- [DATA FOR PROCESSING]
= = =

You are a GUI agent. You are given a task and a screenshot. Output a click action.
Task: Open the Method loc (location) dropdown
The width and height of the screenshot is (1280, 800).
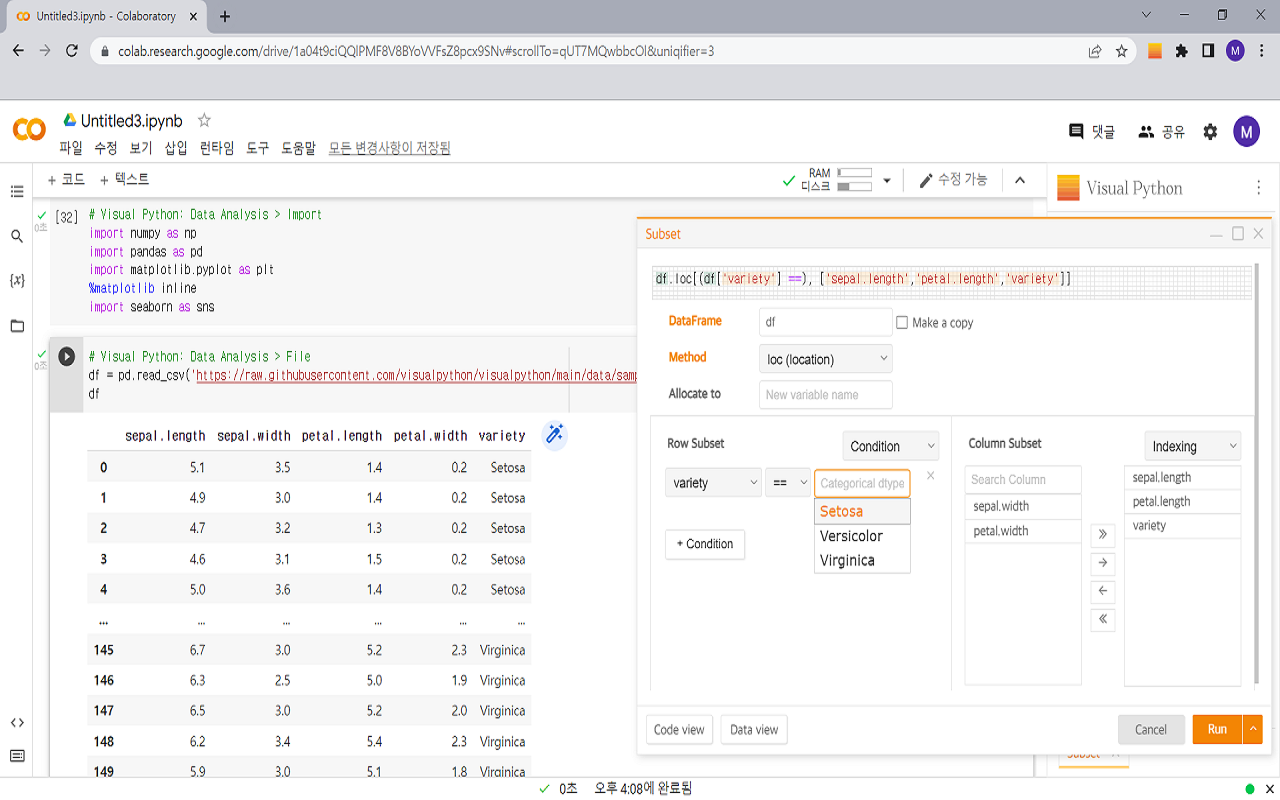[824, 358]
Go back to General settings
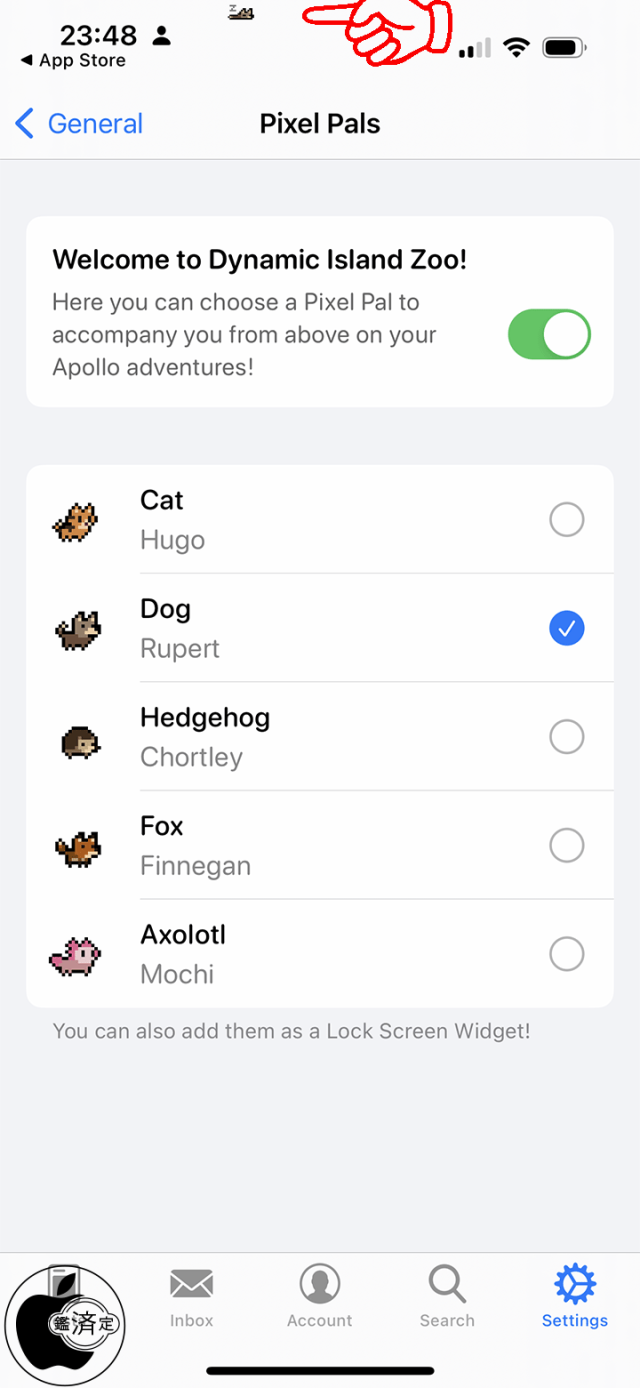The width and height of the screenshot is (640, 1388). coord(80,124)
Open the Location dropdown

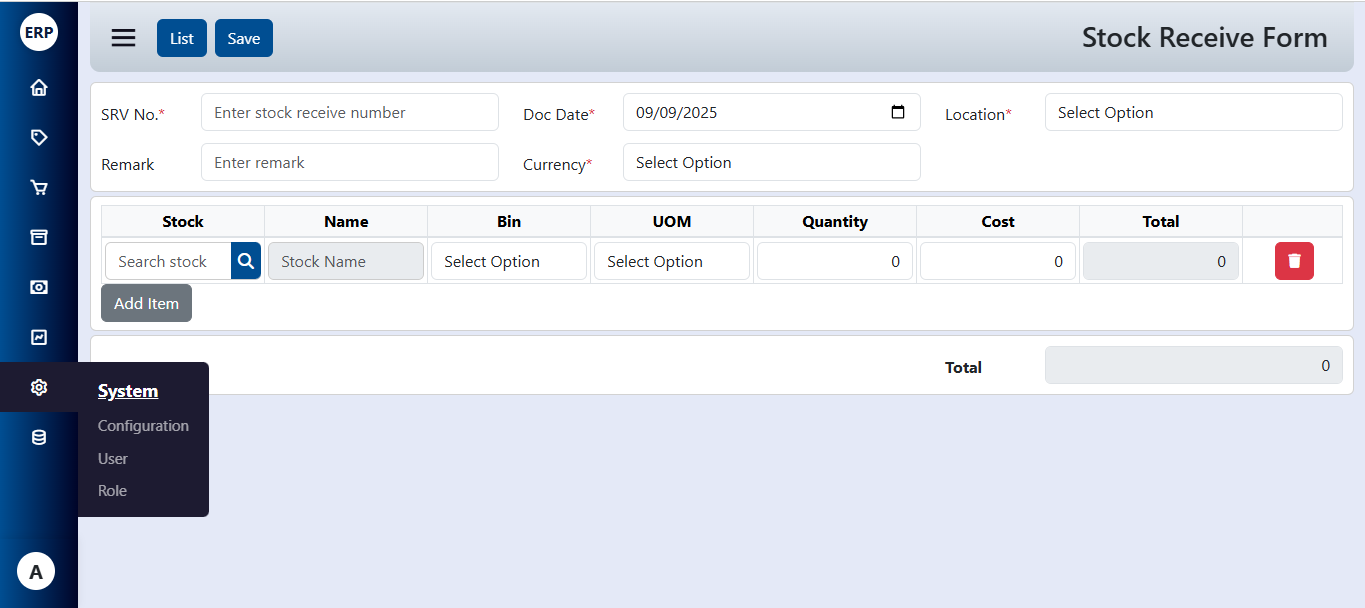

= = =

- [ACTIVITY] Without any pictures, return the material above exactly.

- [OUTPUT FOR THIS TASK]
You are a GUI agent. You are given a task and a screenshot. Output a click action.
Task: Open the Method loc (location) dropdown
The width and height of the screenshot is (1280, 800).
[824, 358]
Go back to General settings
The width and height of the screenshot is (640, 1388). coord(80,124)
Open the Location dropdown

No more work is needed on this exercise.